To get a new program, my father had to scour a magazine which had pages and pages of code that I, in turn, needed to type into the machine. Then we would save these programs onto a tape. While this time-consuming process has drastically changed since those days, the idea of open source actually hasn’t changed that much.

How open source helped Spare Key create Help Me Bounce

 

Open-source platforms have always been a driving force of the industry. It’s become the innovative technology that allows us to not only be more productive but solve many of societies issues. Even in the health industry they have turned to open-source platforms to solve DNA, RNA and protein sequences as a game. This allowed the industry to solve a sequence that was a major hurdle and save many lives. The health industry has now taken that same open-source idea and is using AI to solve these same issues. Without an entire industry solving these problems it’s doubtful that we would have had a vaccination for Covid-19 as soon as we did. 

Open source goes well beyond just healthcare, it’s part of every computer advancement today. It’s the very reason our Help Me Bounce platform can exist. 

Help Me Bounce is written on a framework called Drupal in which is open source. Then Drupal itself is written over php, unix and mysql. Every one of those technologies is open source and relies on countless numbers of people to support it. The real irony is that 80% of all websites run on Unix or some form of the Unix kernel.  The other irony is that without Unix I doubt Apple would have a resurgence as a viable alternative to PC’s. Apple used to create their own operating system and changed in 2001 to run over the Unix kernel.

So why does open source matter, and why mention it?

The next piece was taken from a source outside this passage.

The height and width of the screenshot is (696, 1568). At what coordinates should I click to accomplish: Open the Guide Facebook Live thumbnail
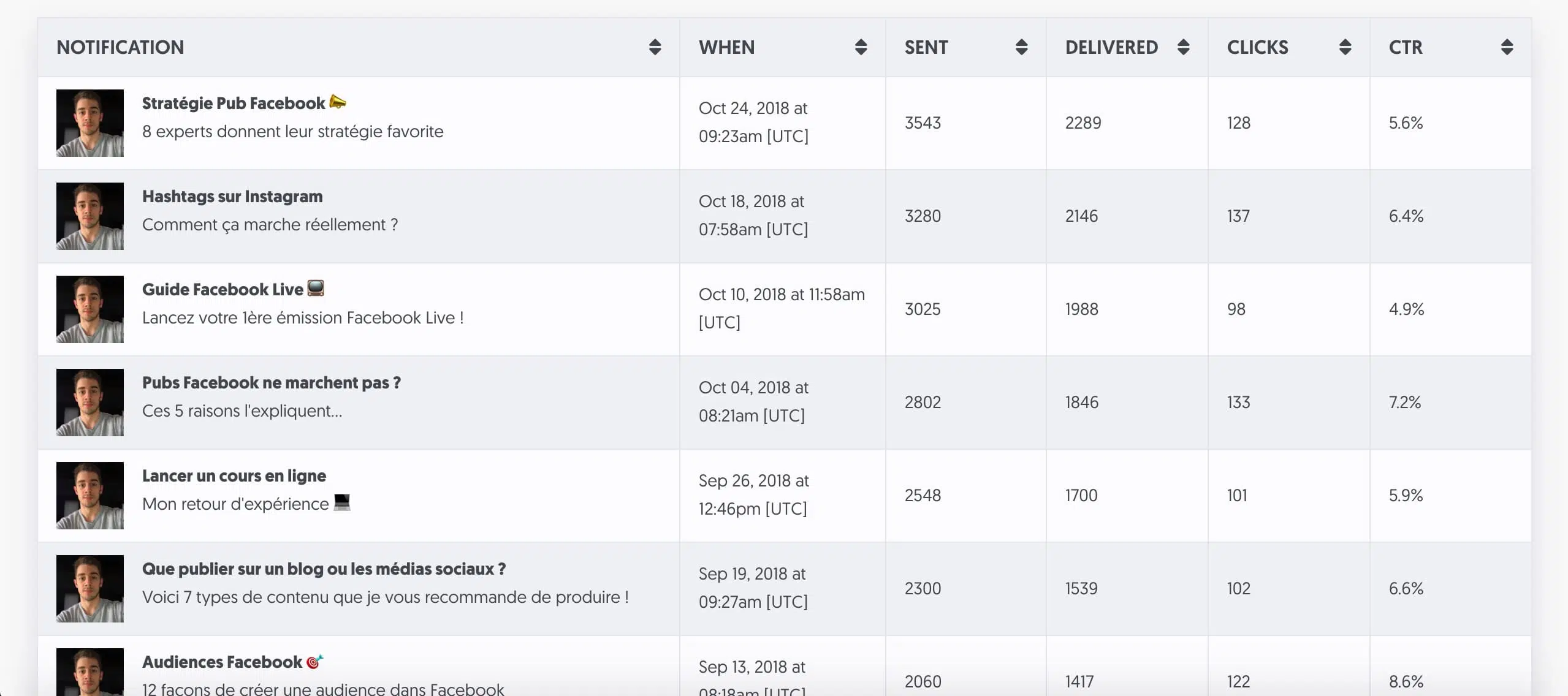coord(90,309)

As I stated www.helpmebounce.org runs on open source. Without this technology, Help Me Bounce would not be viable. If the platform did exist it would take unimaginable development effort, man hours, or doing things manually… remember faxes? 

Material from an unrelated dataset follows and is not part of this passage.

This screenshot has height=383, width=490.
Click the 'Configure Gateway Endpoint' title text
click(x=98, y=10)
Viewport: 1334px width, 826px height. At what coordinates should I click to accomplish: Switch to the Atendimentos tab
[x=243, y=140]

Recently, we implemented the Help Me Bounce Blog (where you are right at this instant!). While the creation process took longer than any of us would have liked, it was relatively quick to implement. 

When I was a kid, building this blog would have taken writing everything by hand outside of open source. Every form field, validation, and display would have taken thousands upon thousands of lines of code. Then once completed who knows how many errors would have shown up! I used to work in an industry that didn’t use open-source frameworks.  After new feature sets, we would sometimes run into 300+ bugs.  With open source, we rarely if ever run into major bugs and can implement new ideas fairly quickly. 

I have no doubt as time progresses things will become increasingly easy to implement. The future of development is more about ideas than the how, which is an extremely exciting proposition. 

This means the future of Help Me Bounce will be idea driven more than technologically limited. So, I look forward to seeing where our ideas will take this platform in the future.